Noting that oil prices had remained elevated above its expectations for the first three months of the year, the French energy major authorized a $2 billion share buyback for the upcoming quarter.

And that’s not all. TotalEnergies also hiked its first interim dividend to €0.79 ($0.84) per share; an increase of nearly 7% alongside authorizing the buyback.

Such overtures aimed at keeping shareholders happy came despite the company’s adjusted net income falling by 22% on an annualized basis to $5.1 billion over the quarter.

TotalEnergies’ cash flow was also down 15% on the same quarter last year, coming in $8.2 billion. However, the said declines are from a historically higher base recorded in the corresponding quarter in 2023, given the impact of the Russia-Ukraine war on energy prices at the time.

All things considered, the company’s published earnings are still above market expectations. In tandem with crowd pleasing dividend and buyback announcements, the financials will likely be price positive for TotalEnergies’ shares.

At Friday’s close, the company’s share price was up 2.09% or €1.42 to €69.48 for the session, up €1.93 or 2.86% for the week, and up €6.01 or 9.47% on the month. The trend reinforces growing investor confidence in the company which is celebrating the 100th year of its founding in 2024.

TotalEnergies Chief Executive Officer Patrick Pouyanné said the results were broadly indicative of headline trading in line with the company ambitions, and “in a context of sustained oil prices and refining margins but softening gas prices.”

Another one for New York?

In a rising trend of European supermajor bosses looking at U.S. markets to get more bang for their bucks, Pouyanné said in an earnings call, following the publication of his company’s results, that TotalEnergies is “seriously” examining the potential for a primary listing in New York, due to a bigger and somewhat friendlier investor base.

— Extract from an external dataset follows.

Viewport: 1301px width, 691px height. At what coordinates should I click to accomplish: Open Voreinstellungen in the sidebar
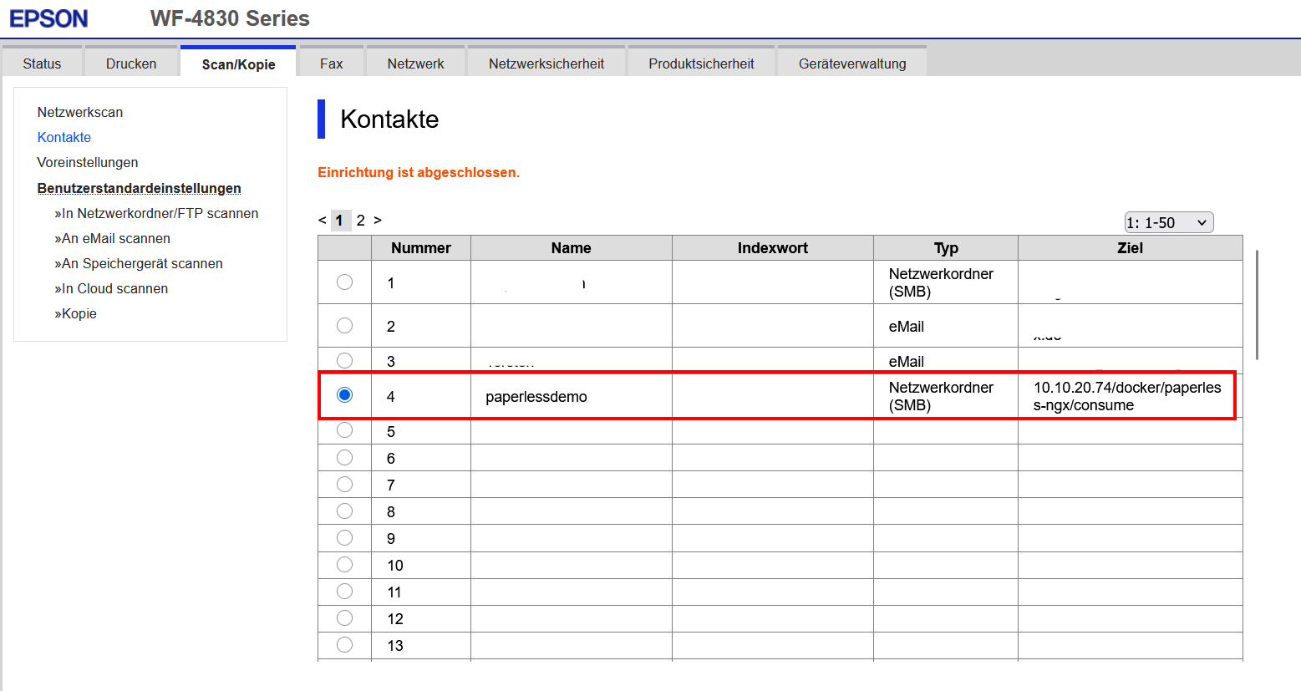pyautogui.click(x=88, y=162)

“U.S. shareholders are buying, European shareholders are not so buying, so we must think of it,” he said. The TotalEnergies boss is expected to report to the company’s board on the matter by September this year.

Pouyanné comments on a primary New York listing echo those of rival Shell’s Chief Executive Officer Wael Sawan. The boss of the British energy giant also recently said that he was open to a primary listing move to New York from London should his objective of a higher valuation not be met in the U.K.

Elsewhere, TotalEnergies said its oil and gas production averaged 2.46 million barrels of oil equivalent per day (boepd), on the back of a 6% quarter-on-quarter growth in liquefied natural gas (LNG) production, and from its start-ups at Brazil’s Mero 2 and Nigeria’s Akpo West.

However, a marginal decline in the company’s headline output – to between 2.4 million boepd and 2.45 million boepd – should be expected in the second quarter due to planned maintenance. Some of the declines will be partially offset by production upticks at Mero 2 in Brazil and Tyra in Denmark, TotalEnergies added.